Я снова приняла облик змеи и заскользила следом за ней.
Адам стоял на крыльце, сонный и ошарашенный.
– Что ты натворила? – причитал он. – Ты отведала плод, которого не должна касаться!
– Да! – кричала Ева, не зная, то ли прикрыть тело, то ли утереть сопли, ручьем лившие из носа. – Но все не так, как ты говорил! Плод несет правду и свободу. Знание о смерти, а не саму смерть. Ты так много должен уяснить.
– Разве это ты должна говорить мне, чему я должен учиться? Ты была взята от меня! Кость от костей моих! Плоть от плоти моей! – Он угрожающе ткнул ее пальцем в грудь. – Ты принадлежишь мне.
– О Адам! – Она шмыгнула носом. – Не будь дураком. Я не взята от тебя. Погляди на меня! Я человек, рожденный женщиной, как и ты. Как меня могли сделать из твоего ребра? Открой глаза! Поэтому ты и должен отведать плод познания: у тебя голова забита враньем и предрассудками.

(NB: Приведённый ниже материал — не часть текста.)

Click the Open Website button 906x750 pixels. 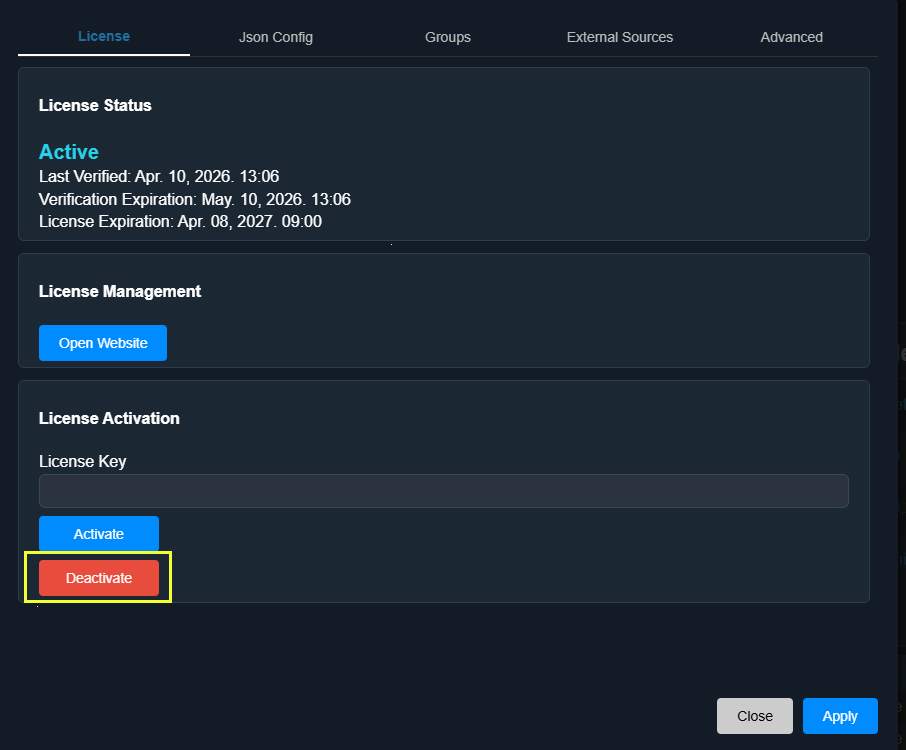pyautogui.click(x=103, y=343)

– Я? Ни за что! – Он принялся расхаживать перед хижиной. – Меня так просто не проведешь. Он велел не вкушать, и я не буду вкушать. Я умею выполнять простые распоряжения. – Он пнул Еву по ноге, и она отшатнулась. – Не то что ты!
– Я расскажу Ему правду, – взмолилась она. – Расскажу, что сама это предложила.

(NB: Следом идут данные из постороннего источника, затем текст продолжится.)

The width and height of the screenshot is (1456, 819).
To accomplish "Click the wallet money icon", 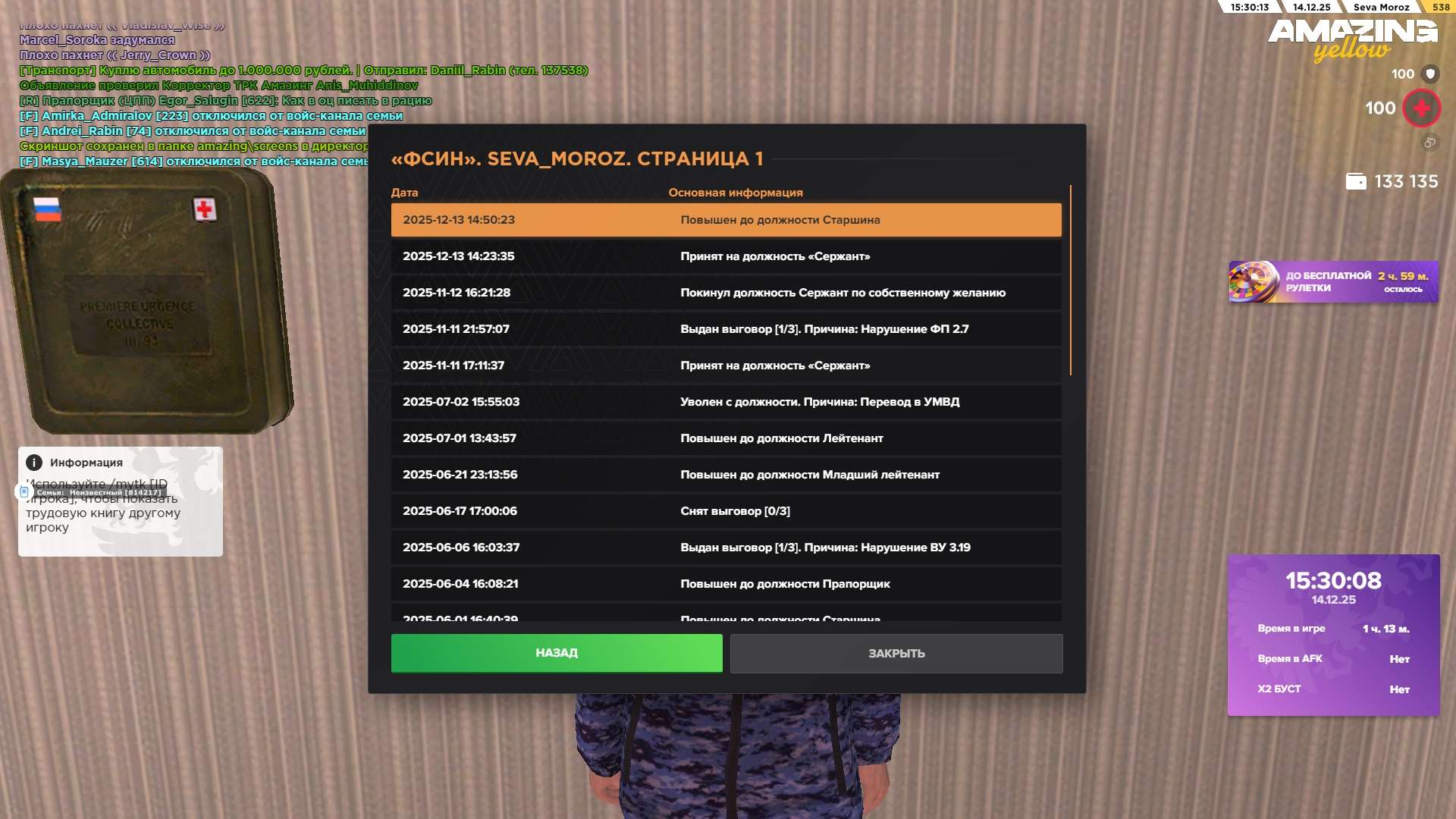I will point(1356,181).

Но Адам продолжал бушевать, пиная бревна, из которых было сложено жилище.
– Коварная женщина! Предательница! Да и все вы такие! У меня еще полно ребер. Он сотворит мне другую женщину!
В своем укрытии среди ветвей дуба я еле сдержала хохот. Сколько еще жен ему понадобится? Ева не продержалась и недели! У этого мужчины талант отпугивать жен.
Ева выпрямилась в полный рост, оставив попытки прикрыть нагую грудь, и надменно произнесла:
– Тогда, полагаю, тебе придется принять, что я всегда буду знать больше тебя. Ты навсегда останешься подобен дикой свинье, валяющейся в грязи собственного невежества, а я пойду светлым путем добродетели в полном сиянии мудрости.
Плод наделил мою подругу даром выражаться поэтично, ничего не скажешь. Я ощутила нечто вроде материнской гордости.
Ева спустилась по ступенькам крыльца.
– И еще, Адам, – бросила она через плечо, – ты не представляешь, как нелепо выглядишь, когда расхаживаешь голым. Прикрой эту штуку, что болтается у тебя между ног!
Изгнание
Он последовал за ней – разумеется. И вкусил от плода – разумеется.
Тот произвел на него странное действие. Глаза не просветлели, как было с Евой, а до нее – со мной. Адам с трудом проглотил несколько зернышек граната и заморгал, словно почуяв горечь.
– Ну? – спросила Ева. – Теперь видишь? Теперь ты понимаешь?